Saturday, May 25, 2013

There is No Compass for Consideration

Something has been bugging me lately and I'm not sure how I can fix it..

I think I am an extremely considerate person in all its sense. Will I get up for an old lady every time on the bus/train? No, but I can't say I'm not torn between whether I should get up or not. Sometimes, it takes me too long to decide and my window of opportunity to give up my seat is over. I guess if I were truly considerate, I would get up in an instant, but still, I do consider it. I think about everything and I think that makes me a reliable friend. I'm good that way.

What I'm extremely bad at is showing compassion. You can tell me about your life and I could be listening, but sometimes, I can care less about what you are saying. I feel nothing inside. Most of the time, I'm just thinking 'suck it up and stop being a pussy'. I guess that's how I was raised. My mom isn't that compassionate either. I remembered when I was younger and I had this cold for about two weeks. When I asked my mom to take me to the doctor, she said 'why are you such a burden!' I remembered thinking that I haven't gone to the doctor in over 1.5 years. I didn't think I was a burden... Never forgot it. I'm not heart-broken over it. It is what it is.

That's my motto in life. 'It is.. what it is.' When people tell me their problems, sometimes I would chime in and agree that this life sucks. But when it becomes routine that your life is just a big complaint, I get extremely annoyed and you can tell. I suck at hiding my feelings and I do like that about myself. I don't like thinking about sad things in life. I don't need constant negative outlooks in life when all I'm trying to do is live my life on this earth as sweet as I can. Compassion, I lack. Consideration, I am full of.

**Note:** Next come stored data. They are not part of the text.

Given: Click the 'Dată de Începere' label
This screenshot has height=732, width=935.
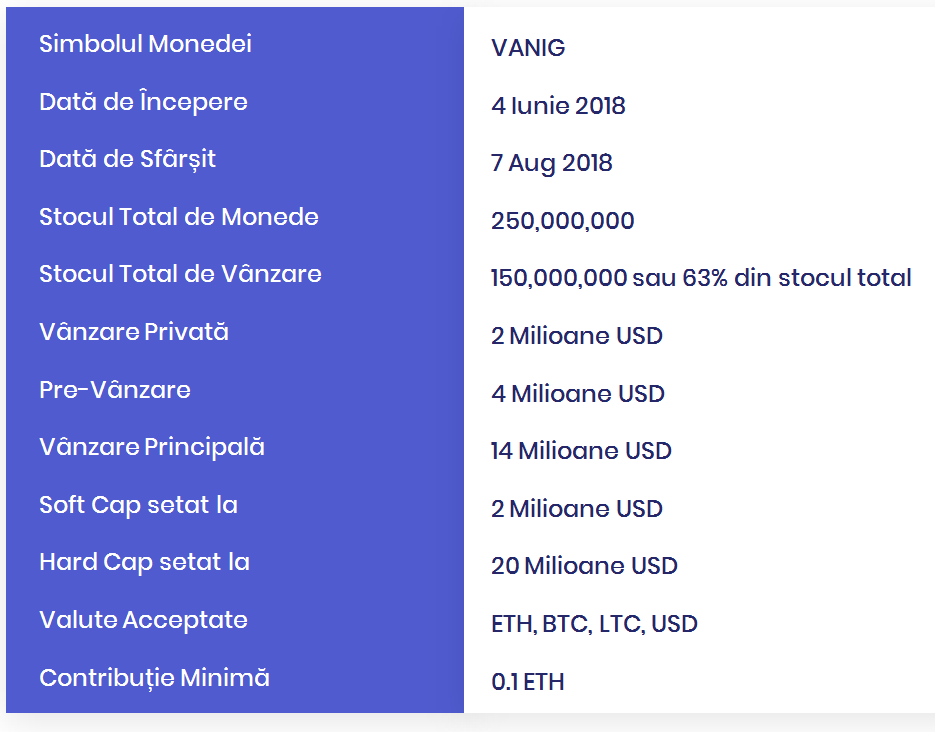Looking at the screenshot, I should tap(143, 102).
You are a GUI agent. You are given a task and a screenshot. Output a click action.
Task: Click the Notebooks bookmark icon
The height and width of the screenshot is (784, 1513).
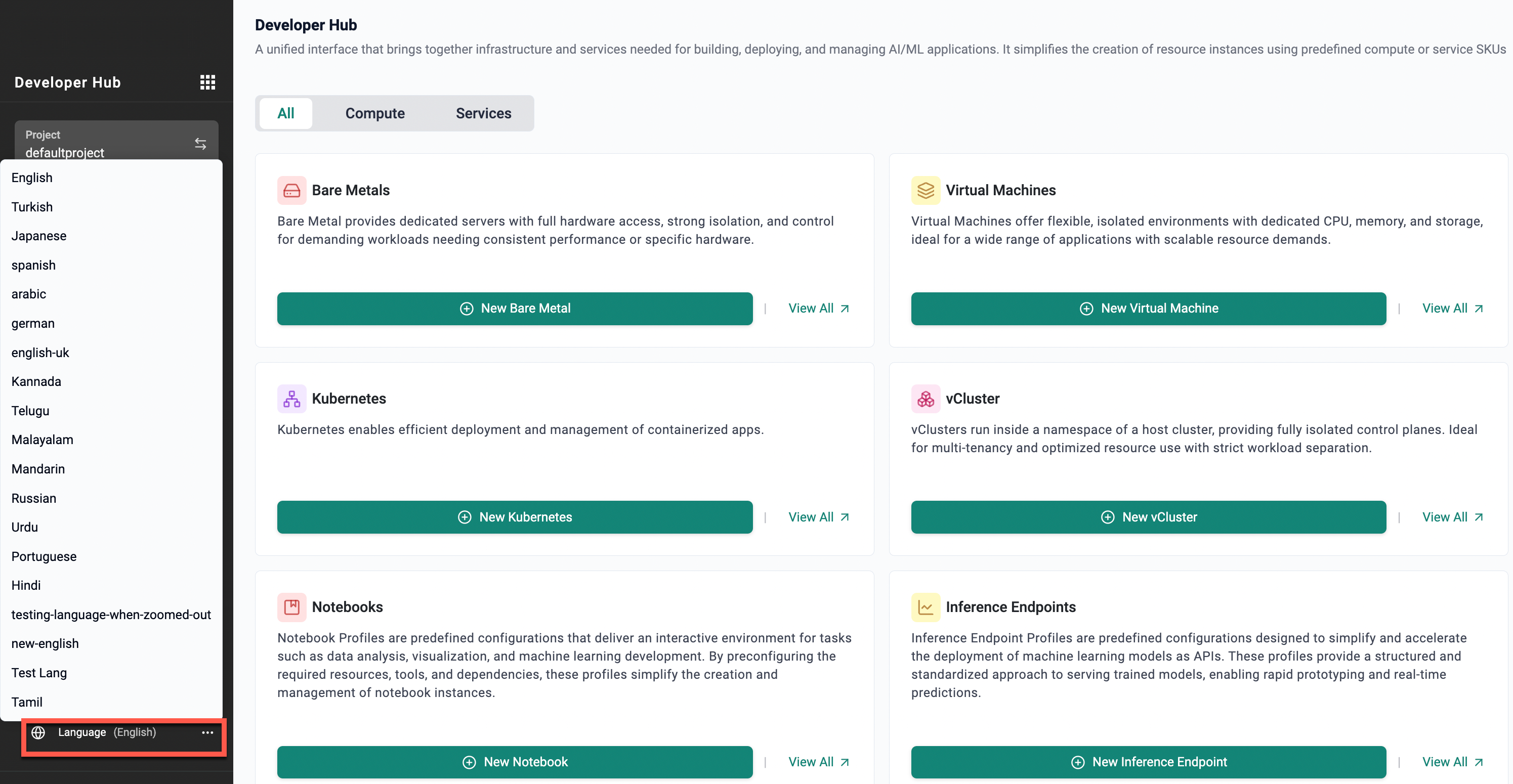(x=291, y=606)
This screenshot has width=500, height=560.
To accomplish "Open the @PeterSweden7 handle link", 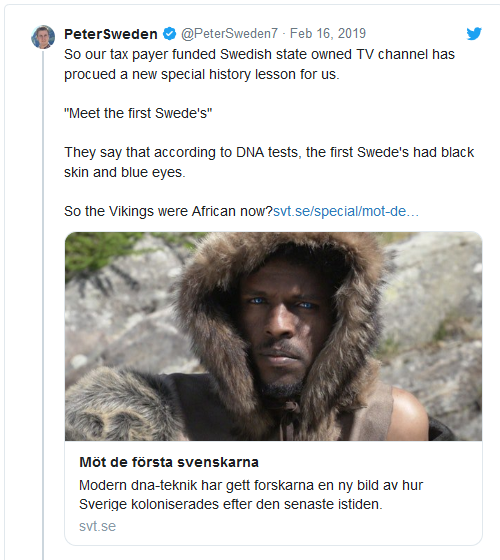I will [x=229, y=34].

Maybe this whole keeping my feelings in is a bad thing. Like a ticking time bomb about to set off with every negative droplet of information I get. Yes, I'm probably one of the most drama-free people you will ever meet. So please, don't fill my life with your drama. I'm drama-free for a reason. I try not to take things to heart too much and I stay look at the greener side of life.

Let me be happy, won't you?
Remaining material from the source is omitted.